In the records below, one line contains "[menuitem] (917, 65)". Print that line and every line after it exactly, down to the final one.

Records drawn from a dataset
- Opening Delimiter -
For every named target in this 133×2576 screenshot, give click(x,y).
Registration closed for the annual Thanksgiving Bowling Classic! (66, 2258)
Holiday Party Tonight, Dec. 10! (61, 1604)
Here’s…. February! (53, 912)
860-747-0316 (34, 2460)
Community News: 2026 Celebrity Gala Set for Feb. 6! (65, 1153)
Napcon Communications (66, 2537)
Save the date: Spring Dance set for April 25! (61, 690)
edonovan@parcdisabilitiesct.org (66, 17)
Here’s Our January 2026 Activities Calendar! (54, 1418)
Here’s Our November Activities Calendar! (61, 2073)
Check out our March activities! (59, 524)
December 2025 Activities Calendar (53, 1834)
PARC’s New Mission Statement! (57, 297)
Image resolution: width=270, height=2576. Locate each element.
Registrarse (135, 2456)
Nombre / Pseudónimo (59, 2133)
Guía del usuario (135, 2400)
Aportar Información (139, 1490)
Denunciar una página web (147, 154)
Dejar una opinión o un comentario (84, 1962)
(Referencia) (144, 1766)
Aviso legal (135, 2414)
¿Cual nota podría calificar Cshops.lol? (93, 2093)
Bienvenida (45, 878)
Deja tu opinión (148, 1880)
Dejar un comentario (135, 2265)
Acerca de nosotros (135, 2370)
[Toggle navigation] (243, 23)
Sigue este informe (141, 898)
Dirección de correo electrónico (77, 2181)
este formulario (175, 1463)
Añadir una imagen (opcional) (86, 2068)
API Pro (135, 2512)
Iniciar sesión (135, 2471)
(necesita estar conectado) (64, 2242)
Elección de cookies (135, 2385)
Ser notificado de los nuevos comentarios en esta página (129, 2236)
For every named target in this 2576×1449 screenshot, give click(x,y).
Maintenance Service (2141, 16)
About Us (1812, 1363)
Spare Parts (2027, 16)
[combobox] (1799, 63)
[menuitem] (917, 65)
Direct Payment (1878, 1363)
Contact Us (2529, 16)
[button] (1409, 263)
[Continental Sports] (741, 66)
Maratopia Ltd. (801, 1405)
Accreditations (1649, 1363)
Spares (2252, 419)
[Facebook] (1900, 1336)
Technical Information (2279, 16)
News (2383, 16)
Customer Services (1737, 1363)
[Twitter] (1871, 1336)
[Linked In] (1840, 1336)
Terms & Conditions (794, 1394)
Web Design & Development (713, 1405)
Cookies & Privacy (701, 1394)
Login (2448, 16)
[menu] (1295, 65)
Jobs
- Closing Delimiter -
● **Exercise result**
[menuitem] (917, 65)
Direct Payment (1878, 1363)
Contact Us (2529, 16)
[button] (1409, 263)
[Continental Sports] (741, 66)
Maratopia Ltd. (801, 1405)
Accreditations (1649, 1363)
Spares (2252, 419)
[Facebook] (1900, 1336)
Technical Information (2279, 16)
News (2383, 16)
Customer Services (1737, 1363)
[Twitter] (1871, 1336)
[Linked In] (1840, 1336)
Terms & Conditions (794, 1394)
Web Design & Development (713, 1405)
Cookies & Privacy (701, 1394)
Login (2448, 16)
[menu] (1295, 65)
Jobs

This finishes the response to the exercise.